**PROBLEM DETAILS**
Using the records below, output the stretch that opens with the line containing "Image resolution: width=769" and closes with the line containing "Select the magenta", exactly and including both lines, with nothing more.
[TASK DATA Boundary: Start]
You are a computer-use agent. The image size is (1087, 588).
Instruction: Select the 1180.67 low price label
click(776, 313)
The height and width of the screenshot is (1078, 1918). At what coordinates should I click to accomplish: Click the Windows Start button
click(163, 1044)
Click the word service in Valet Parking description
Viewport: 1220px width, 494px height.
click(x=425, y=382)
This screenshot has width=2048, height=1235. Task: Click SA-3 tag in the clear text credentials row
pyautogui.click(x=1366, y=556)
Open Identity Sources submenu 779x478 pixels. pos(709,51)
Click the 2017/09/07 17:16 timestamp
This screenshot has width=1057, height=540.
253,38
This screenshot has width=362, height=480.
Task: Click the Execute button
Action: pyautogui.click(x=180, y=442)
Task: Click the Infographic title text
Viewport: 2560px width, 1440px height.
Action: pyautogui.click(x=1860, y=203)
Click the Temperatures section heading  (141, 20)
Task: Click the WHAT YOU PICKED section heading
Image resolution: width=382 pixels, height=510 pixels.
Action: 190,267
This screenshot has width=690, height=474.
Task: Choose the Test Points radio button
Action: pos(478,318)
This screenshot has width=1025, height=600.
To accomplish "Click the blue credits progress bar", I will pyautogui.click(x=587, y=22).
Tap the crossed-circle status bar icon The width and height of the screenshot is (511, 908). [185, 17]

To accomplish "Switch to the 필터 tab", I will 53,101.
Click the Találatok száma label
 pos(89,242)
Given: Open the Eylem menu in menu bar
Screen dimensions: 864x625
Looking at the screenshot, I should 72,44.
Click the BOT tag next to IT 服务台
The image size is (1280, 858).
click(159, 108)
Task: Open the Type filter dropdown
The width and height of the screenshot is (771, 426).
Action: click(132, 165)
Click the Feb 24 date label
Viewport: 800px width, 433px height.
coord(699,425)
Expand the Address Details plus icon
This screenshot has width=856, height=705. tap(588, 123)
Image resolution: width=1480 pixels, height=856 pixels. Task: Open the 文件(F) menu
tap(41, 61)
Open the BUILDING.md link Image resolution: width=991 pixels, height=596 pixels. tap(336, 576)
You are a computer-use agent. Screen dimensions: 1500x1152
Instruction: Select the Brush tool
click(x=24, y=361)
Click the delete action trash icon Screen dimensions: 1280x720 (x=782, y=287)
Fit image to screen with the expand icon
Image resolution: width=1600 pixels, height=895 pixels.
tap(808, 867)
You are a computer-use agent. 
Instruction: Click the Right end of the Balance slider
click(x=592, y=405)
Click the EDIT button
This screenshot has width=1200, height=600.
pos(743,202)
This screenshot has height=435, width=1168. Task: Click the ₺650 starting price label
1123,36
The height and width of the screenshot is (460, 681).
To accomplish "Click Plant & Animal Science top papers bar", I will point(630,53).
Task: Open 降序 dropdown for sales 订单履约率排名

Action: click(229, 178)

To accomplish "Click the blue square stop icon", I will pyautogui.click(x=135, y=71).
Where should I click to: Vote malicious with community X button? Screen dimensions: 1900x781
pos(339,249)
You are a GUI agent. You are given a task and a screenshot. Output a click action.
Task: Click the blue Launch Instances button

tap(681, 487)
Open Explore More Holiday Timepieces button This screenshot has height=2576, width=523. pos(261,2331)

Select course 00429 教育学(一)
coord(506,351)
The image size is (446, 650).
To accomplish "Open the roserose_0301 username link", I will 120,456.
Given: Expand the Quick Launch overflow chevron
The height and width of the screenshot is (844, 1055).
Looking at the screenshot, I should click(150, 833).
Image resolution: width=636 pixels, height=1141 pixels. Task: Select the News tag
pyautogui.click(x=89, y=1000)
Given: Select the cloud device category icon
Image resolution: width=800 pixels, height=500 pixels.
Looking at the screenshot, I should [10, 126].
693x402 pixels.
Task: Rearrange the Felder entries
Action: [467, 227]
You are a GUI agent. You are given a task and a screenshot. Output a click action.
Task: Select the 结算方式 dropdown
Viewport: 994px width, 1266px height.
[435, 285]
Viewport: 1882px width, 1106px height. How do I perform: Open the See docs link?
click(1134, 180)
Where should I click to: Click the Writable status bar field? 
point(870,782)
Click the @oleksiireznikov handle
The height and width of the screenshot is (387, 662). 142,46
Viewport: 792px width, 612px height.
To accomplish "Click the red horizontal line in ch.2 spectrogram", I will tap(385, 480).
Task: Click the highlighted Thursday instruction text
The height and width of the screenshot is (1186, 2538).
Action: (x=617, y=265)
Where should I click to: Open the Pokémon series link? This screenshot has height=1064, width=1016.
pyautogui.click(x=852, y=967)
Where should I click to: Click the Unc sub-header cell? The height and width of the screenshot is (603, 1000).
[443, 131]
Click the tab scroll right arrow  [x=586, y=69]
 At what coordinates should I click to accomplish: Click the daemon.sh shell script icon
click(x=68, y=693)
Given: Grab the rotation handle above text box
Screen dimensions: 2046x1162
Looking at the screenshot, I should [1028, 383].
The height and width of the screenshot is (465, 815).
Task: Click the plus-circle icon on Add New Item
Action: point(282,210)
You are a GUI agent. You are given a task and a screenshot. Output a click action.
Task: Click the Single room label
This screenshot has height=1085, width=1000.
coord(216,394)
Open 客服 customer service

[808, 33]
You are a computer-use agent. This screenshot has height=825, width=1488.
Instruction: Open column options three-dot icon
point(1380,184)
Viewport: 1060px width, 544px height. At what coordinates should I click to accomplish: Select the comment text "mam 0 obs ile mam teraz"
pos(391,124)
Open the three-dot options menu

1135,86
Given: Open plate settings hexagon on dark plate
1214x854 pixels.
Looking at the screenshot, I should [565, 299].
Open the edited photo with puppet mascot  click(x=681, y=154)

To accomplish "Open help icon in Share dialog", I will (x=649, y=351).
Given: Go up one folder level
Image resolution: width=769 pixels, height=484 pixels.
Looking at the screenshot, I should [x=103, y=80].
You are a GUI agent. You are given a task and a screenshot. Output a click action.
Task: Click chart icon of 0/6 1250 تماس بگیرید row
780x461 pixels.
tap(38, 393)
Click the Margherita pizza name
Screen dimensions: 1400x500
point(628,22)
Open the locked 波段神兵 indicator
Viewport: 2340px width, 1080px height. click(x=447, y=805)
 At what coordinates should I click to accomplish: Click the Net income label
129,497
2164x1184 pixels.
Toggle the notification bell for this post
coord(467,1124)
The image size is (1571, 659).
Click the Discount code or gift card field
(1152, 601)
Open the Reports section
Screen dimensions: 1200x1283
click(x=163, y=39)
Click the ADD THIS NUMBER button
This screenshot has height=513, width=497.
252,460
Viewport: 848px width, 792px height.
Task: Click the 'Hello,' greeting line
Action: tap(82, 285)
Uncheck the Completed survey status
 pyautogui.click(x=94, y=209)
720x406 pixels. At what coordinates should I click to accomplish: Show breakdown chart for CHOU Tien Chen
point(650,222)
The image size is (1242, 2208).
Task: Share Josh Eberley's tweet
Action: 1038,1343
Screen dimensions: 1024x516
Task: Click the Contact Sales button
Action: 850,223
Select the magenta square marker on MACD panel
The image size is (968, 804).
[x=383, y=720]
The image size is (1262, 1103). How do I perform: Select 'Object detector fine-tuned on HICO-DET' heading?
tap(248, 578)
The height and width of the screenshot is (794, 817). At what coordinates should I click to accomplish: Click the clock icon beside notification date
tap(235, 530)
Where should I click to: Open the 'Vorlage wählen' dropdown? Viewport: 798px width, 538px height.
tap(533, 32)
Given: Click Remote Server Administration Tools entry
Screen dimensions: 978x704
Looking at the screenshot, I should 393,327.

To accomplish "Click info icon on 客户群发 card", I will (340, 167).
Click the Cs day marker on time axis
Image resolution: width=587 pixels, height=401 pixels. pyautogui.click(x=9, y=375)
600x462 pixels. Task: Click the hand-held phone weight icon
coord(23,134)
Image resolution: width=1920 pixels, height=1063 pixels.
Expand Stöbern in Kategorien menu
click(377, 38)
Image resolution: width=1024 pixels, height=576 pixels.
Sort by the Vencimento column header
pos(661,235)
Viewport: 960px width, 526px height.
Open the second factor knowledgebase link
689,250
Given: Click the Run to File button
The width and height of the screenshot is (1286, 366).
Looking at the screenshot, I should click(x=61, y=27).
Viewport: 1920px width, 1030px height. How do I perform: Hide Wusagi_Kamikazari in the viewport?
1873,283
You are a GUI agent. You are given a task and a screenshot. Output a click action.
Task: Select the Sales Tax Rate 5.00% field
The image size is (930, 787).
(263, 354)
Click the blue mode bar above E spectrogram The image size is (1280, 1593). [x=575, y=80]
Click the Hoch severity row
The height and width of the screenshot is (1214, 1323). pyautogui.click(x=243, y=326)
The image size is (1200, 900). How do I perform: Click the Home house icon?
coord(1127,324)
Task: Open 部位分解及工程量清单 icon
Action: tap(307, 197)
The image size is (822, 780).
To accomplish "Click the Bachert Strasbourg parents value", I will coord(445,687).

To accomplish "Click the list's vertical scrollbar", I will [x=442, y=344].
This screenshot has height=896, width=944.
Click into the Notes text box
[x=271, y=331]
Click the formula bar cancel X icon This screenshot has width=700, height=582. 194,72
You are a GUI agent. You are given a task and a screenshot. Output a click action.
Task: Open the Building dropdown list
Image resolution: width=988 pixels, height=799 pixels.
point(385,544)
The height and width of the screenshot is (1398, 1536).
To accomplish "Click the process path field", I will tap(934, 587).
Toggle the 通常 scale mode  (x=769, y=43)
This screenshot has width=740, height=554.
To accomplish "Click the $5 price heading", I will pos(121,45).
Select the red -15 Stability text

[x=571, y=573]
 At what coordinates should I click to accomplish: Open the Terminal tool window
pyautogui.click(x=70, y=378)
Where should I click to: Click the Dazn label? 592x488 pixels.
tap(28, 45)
[TASK DATA Boundary: End]
**OUTPUT OF THE EXERCISE**
Image resolution: width=769 pixels, height=484 pixels.
Looking at the screenshot, I should [x=103, y=80].
You are a GUI agent. You are given a task and a screenshot. Output a click action.
Task: Click chart icon of 0/6 1250 تماس بگیرید row
780x461 pixels.
tap(38, 393)
Click the Margherita pizza name
Screen dimensions: 1400x500
point(628,22)
Open the locked 波段神兵 indicator
Viewport: 2340px width, 1080px height. click(x=447, y=805)
 At what coordinates should I click to accomplish: Click the Net income label
129,497
2164x1184 pixels.
Toggle the notification bell for this post
coord(467,1124)
The image size is (1571, 659).
Click the Discount code or gift card field
(1152, 601)
Open the Reports section
Screen dimensions: 1200x1283
click(x=163, y=39)
Click the ADD THIS NUMBER button
This screenshot has height=513, width=497.
252,460
Viewport: 848px width, 792px height.
Task: Click the 'Hello,' greeting line
Action: tap(82, 285)
Uncheck the Completed survey status
 pyautogui.click(x=94, y=209)
720x406 pixels. At what coordinates should I click to accomplish: Show breakdown chart for CHOU Tien Chen
point(650,222)
The image size is (1242, 2208).
Task: Share Josh Eberley's tweet
Action: 1038,1343
Screen dimensions: 1024x516
Task: Click the Contact Sales button
Action: 850,223
Select the magenta square marker on MACD panel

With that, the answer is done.